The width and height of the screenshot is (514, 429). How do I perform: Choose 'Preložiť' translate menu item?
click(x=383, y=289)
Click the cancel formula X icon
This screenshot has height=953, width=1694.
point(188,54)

**WHAT THE TASK REQUIRES:** Return the listing above in its entirety, word for word.

**SOLUTION TO THIS PROBLEM:**
The width and height of the screenshot is (514, 429). How do I perform: Choose 'Preložiť' translate menu item?
click(x=383, y=289)
Click the cancel formula X icon
This screenshot has height=953, width=1694.
point(188,54)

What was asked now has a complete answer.